The next was a curious case. There was a young man who might have been a poet—he might have been twenty-four—who was already a habitual drunkard.

His mother had sworn out the warrant for him. When he got drunk he grew rather violent. He had come home on the night before and had made his mother's house hideous with curses.

A curious argument had started between him and the judge.

"But can't you quit drinking?"

"I don't know, perhaps I could, judge. I don't know."

The young man twisted his lips in a queer nervous way as he talked.

"Why don't you?"

Silence.

"Well?"

Silence.

"It's pretty rough. Your mother having to come in here and have you arrested."

"She didn't do it."

"What?"

"I say. she never did it."

"Yes she did. Her name is signed here."

Turning to the woman. She was small and fat. There was a puzzled look in her eyes.

"There she is. There's your mother She had you arrested."

"No, she never did."

"But I say she did."

"She didn't."

"She signed that. She came here and complained. She is sitting there now."

"But she never had me arrested."

"Something in her told her to do it. She came here. She lodged a complaint. She had you brought in here."

"She is a good woman, judge, but she is muddle-headed. Now you see what a mess she has got us in.

"Just the same she never did it. Not her. I know her. She never did it. She isn't that sort."

"He is always like that, judge. I can't make him out. He is my boy but I don't understand him.

"He puzzles me, he worries me. I can't sleep at night thinking about him.

"I've never been able to make him out.

"He gets drunk. He raises the devil. He swears terribly."

"What does he swear about?"

"About life, judge. He just swears about life."

The judge:

"Well, my boy, I'll tell you what I'm going to do—can you quit drinking?"

"I can I suppose. A man has what is called 'a will'. He can use that I suppose?"

"I'm going to give you three months.

"If you go straight, O. K.—otherwise the workhouse for you.

"I don't mean for taking a drink. I mean for getting drunk, coming home, raising hell there, swearing like that.

"Where is your old man?"

"He's dead now."

"Are you the only child?"

"Yes."

"Well there it is—if you don't do it the workhouse for you.

"Do you think it's fair? Do you think I am being fair with you?"

"I think it's fair for you."

"What do you mean?"

"I think it's fair for you, being judge. It lets you out."

"I think it's nice, your sitting up there and saying it."

"I think you think it's fair.

"Well."

"You have got a friend sitting there with you."

"Yes."

"I think he thinks it is all right. That is what people are like."

"1 think you think—'well, I'm putting it up to him.'

"What do you think your mother thinks?"

The young man's lips kept twitching. He had a queer look in his eyes.
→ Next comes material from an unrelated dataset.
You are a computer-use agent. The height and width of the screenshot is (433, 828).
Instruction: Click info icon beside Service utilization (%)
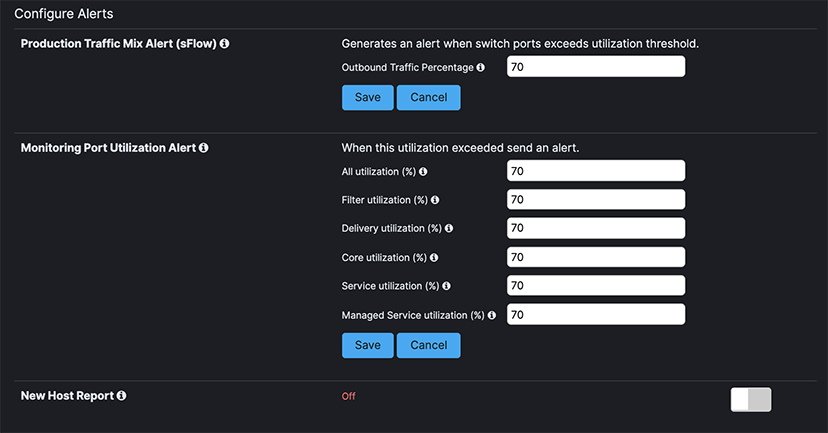click(447, 286)
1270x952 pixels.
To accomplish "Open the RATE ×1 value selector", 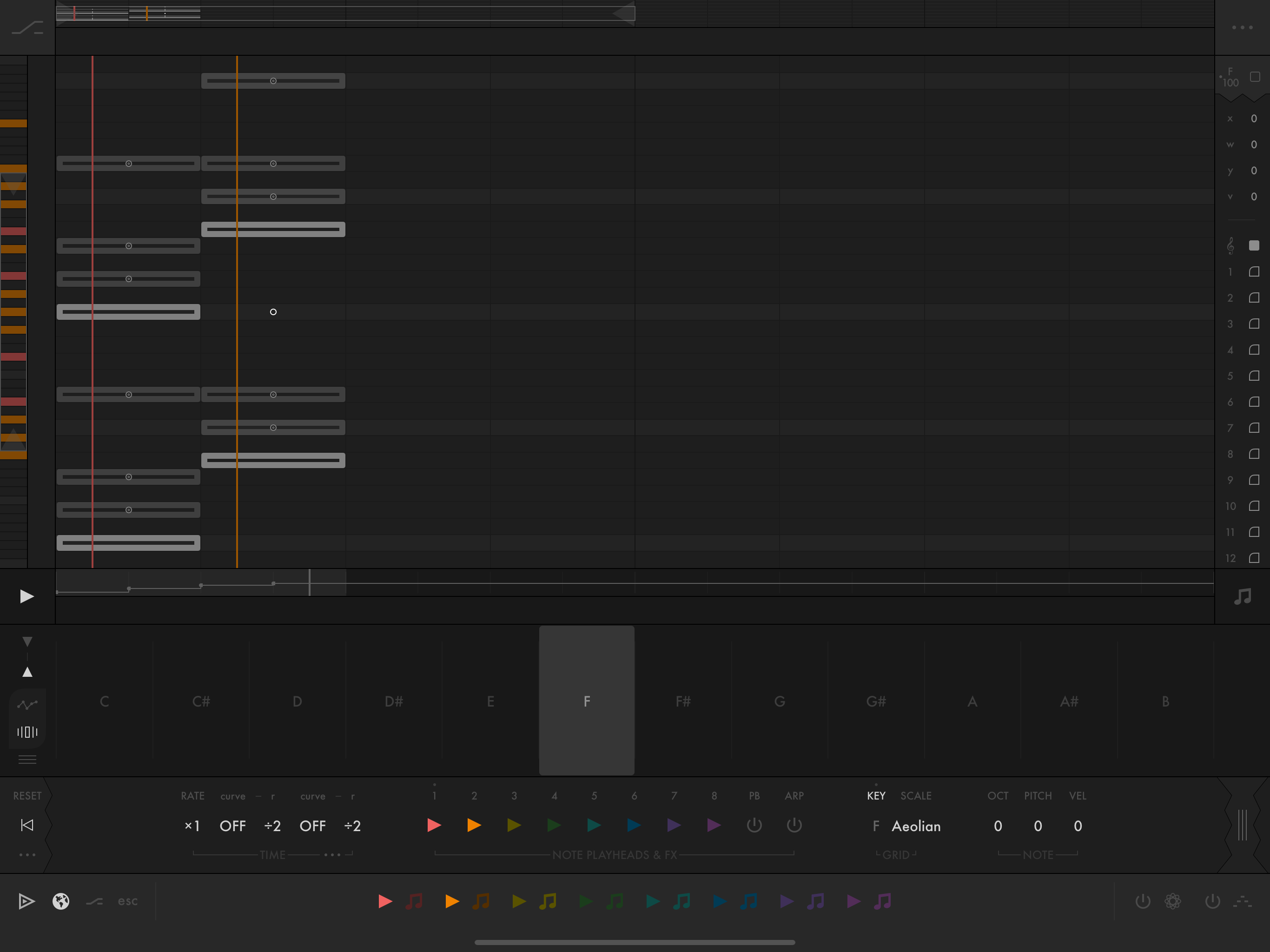I will coord(192,826).
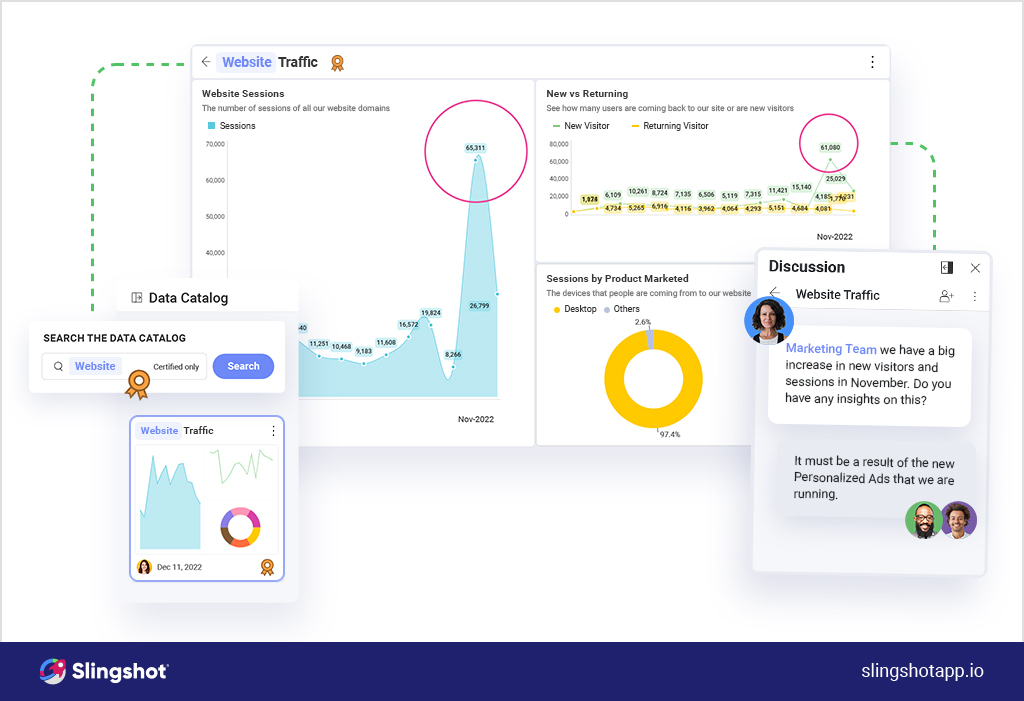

"I think my mother came down here. She lodged a complaint. She had me arrested."

"I think she did it and that she didn't do it. That's what I think."

And so there I was, in the court of domestic relations. The judge kept hearing cases, he passed sentence, he laughed at couples and sent them home.

When he could stand it no longer he adjourned court. He and I smoked cigarettes. He threw the butts out of a window into the street.

The cases kept coming and coming. There were plenty of cases.

"It just goes on like this, day after day?"

"Yes," he said.

He had a puzzled look in his eyes. It was not unlike the look in the eyes of the woman who had her son arrested for getting drunk and swearing at life.